Data extracts —

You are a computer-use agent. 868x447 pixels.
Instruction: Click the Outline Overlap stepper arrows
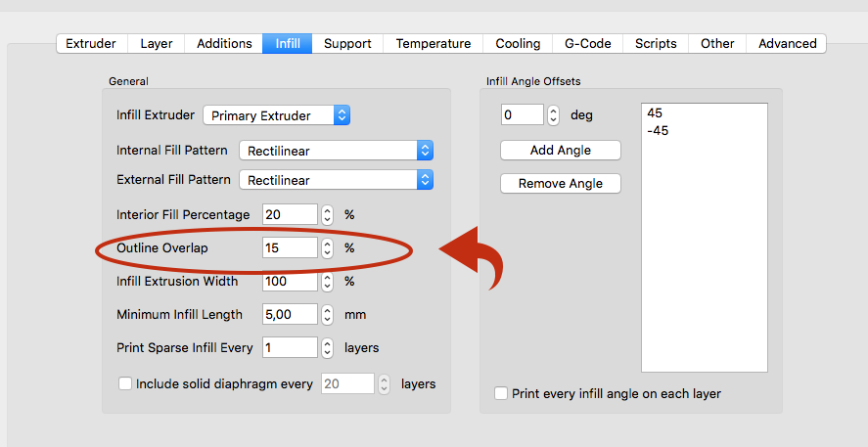coord(327,247)
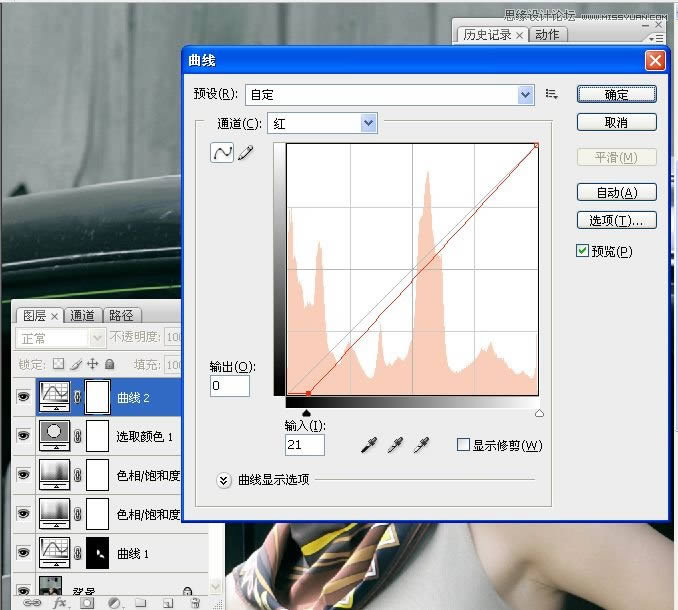Select the edit-points curve tool
The height and width of the screenshot is (610, 678).
pos(221,153)
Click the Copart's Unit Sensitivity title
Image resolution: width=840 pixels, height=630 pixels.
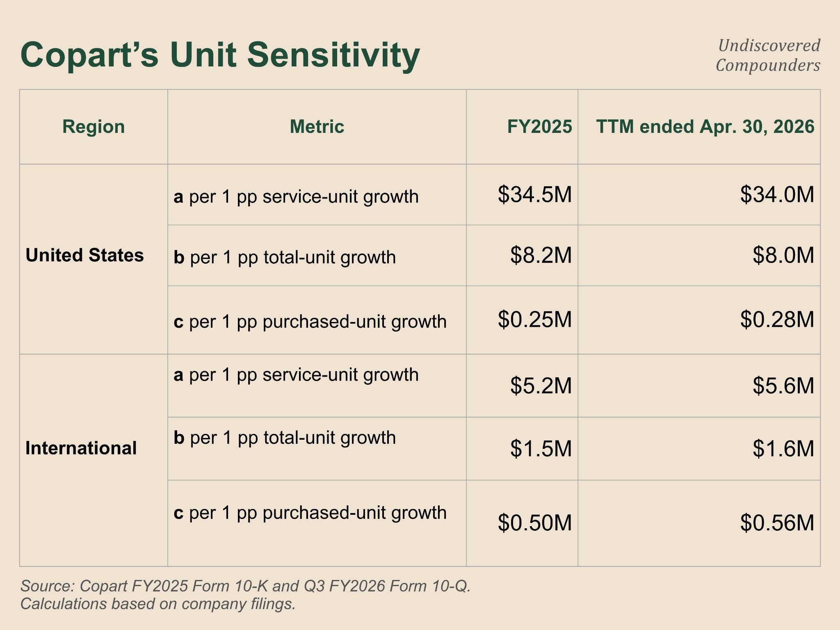220,55
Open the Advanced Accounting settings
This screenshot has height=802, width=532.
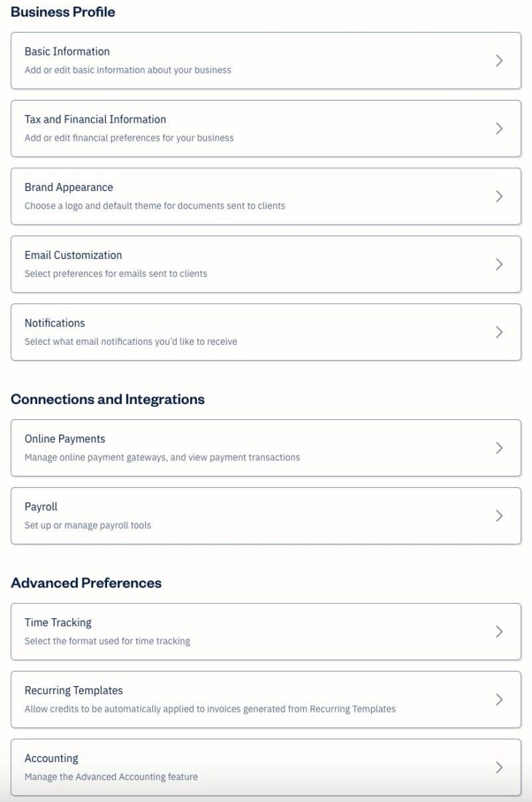tap(266, 767)
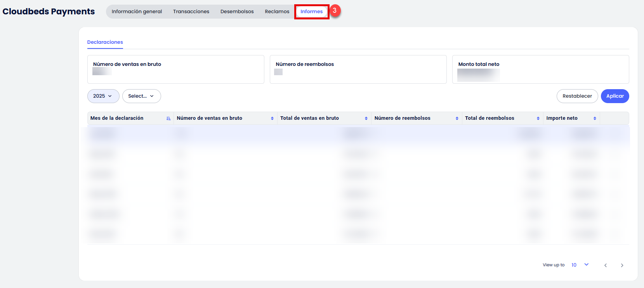Select the Declaraciones sub-tab
The image size is (644, 288).
pyautogui.click(x=105, y=42)
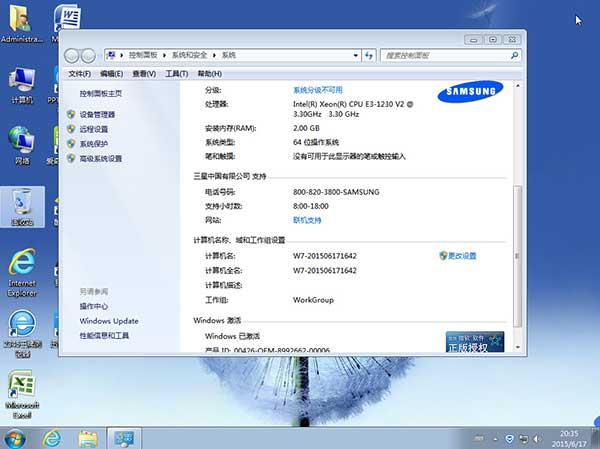Image resolution: width=600 pixels, height=449 pixels.
Task: Click the 更改设置 link
Action: (461, 256)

What is expected — Once you find the line containing "Click the Copart's Unit Sensitivity title", retype it and every line after it through the last line of the records above, exactly. Add nothing else, and leave out the pictures.

Answer section —
Click the Copart's Unit Sensitivity title
Image resolution: width=840 pixels, height=630 pixels.
220,55
Open the Advanced Accounting settings
This screenshot has height=802, width=532.
tap(266, 767)
Select the Declaraciones sub-tab
The image size is (644, 288).
pyautogui.click(x=105, y=42)
Image resolution: width=600 pixels, height=449 pixels.
Task: Click the 更改设置 link
Action: (461, 256)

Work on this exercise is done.